Teachers are using many instructional technology and communication tools that students are accustomed to using in their regular classrooms, such as Schoology, Google Classroom, and Class Dojo, and new ones such as Zoom for online group sessions, Greene said. Teachers are also communicating with students and parents through Infinite Campus Messenger, Remind 101, email, social media groups and by phone, she said.

“As I’ve said in my regular emails to our staff as well as our meetings with administrators online, our ‘why’ has not changed, and our ‘what’ has not changed,” Wilson said. “Our ‘how’ is what we have to reinvent.”

Content-wise, the focus is on reinforcing what students have already learned this school year.

“We really have to get back to look at what our students need, emotionally and academically, and be prepared to show up and carry that forward, at the beginning of the next school year,” Wilson said.
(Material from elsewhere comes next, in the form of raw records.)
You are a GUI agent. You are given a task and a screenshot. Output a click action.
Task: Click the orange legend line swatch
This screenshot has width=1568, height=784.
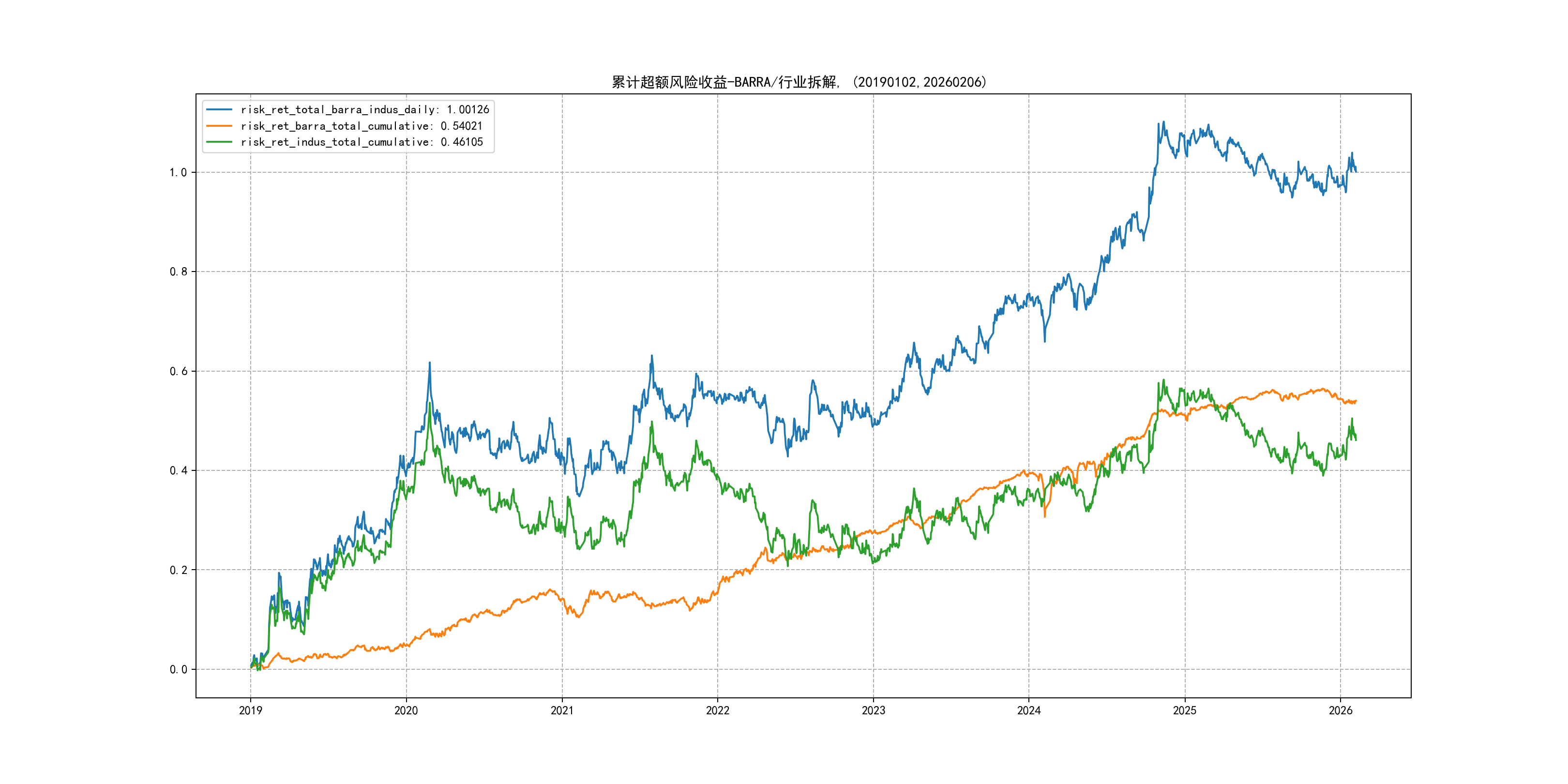pos(219,126)
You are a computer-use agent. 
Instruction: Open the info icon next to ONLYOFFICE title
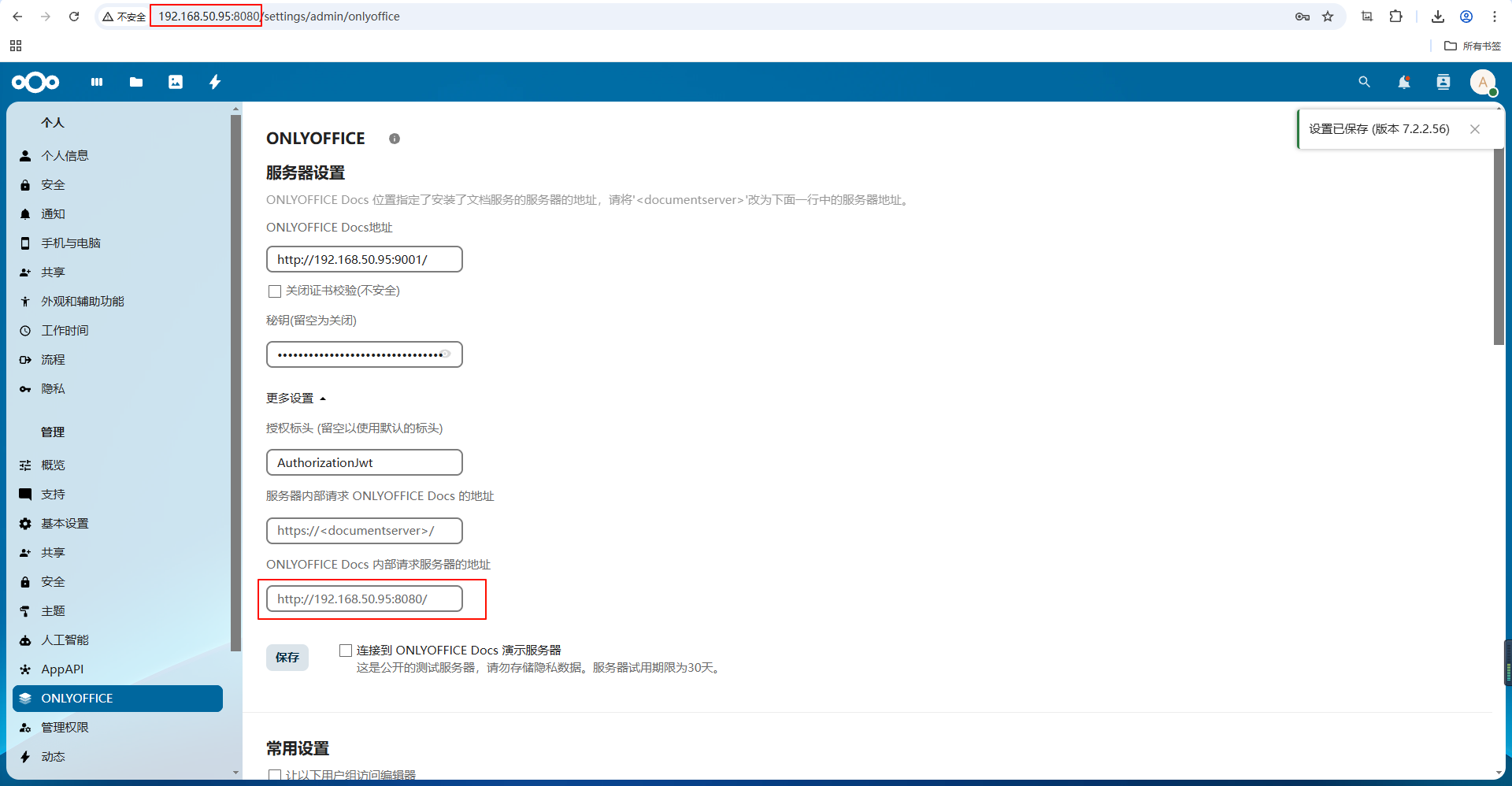point(394,139)
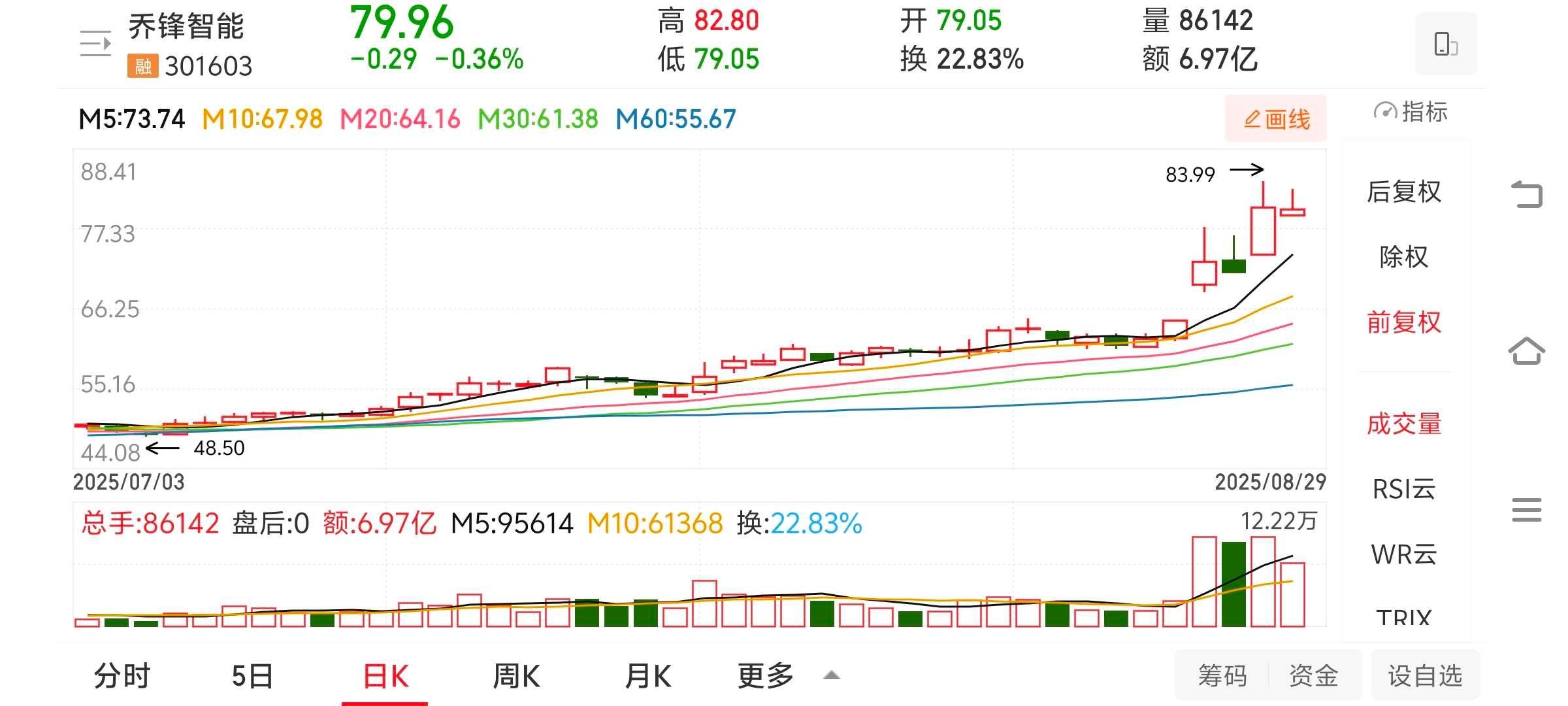Expand the 更多 period dropdown arrow

tap(831, 675)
For students moving up a grade after this incomplete school year, the new term scheduled to start in August will be a time to catch up as well as move forward, according to Assistant Superintendent of School Improvement Teresa Phillips.

“Curriculum and instruction for next school year will be adjusted to reflect any gaps that occurred due to the lost instructional days,” she said. “Additionally, students will be assessed to determine where they are, and teachers will work to meet students’ needs.”

 

Will they graduate?

Many current high school seniors face an uncertain situation. Some already had enough credits to graduate before this final semester, but that certainly isn’t the case for all.

“Teachers are working individually with any seniors who need to finish up coursework to earn credit for graduation,” Phillips said.

Meanwhile, Wilson expects further guidance from the state about graduation credits.

“I don’t think they’re going to do anything that’s going to put anybody at a disadvantage or in a bad situation, given what we’re all dealing with,” he said. “Then once we receive that guidance, we will adjust around that.”

Of course, if social distancing measures to halt the spread of the coronavirus continue long enough, traditional graduation ceremonies would be ruled out.

“And then, yes, there will be some sort of graduation,” Wilson said. “We are working on what that would look like, and we’ll figure that out in the next several weeks.”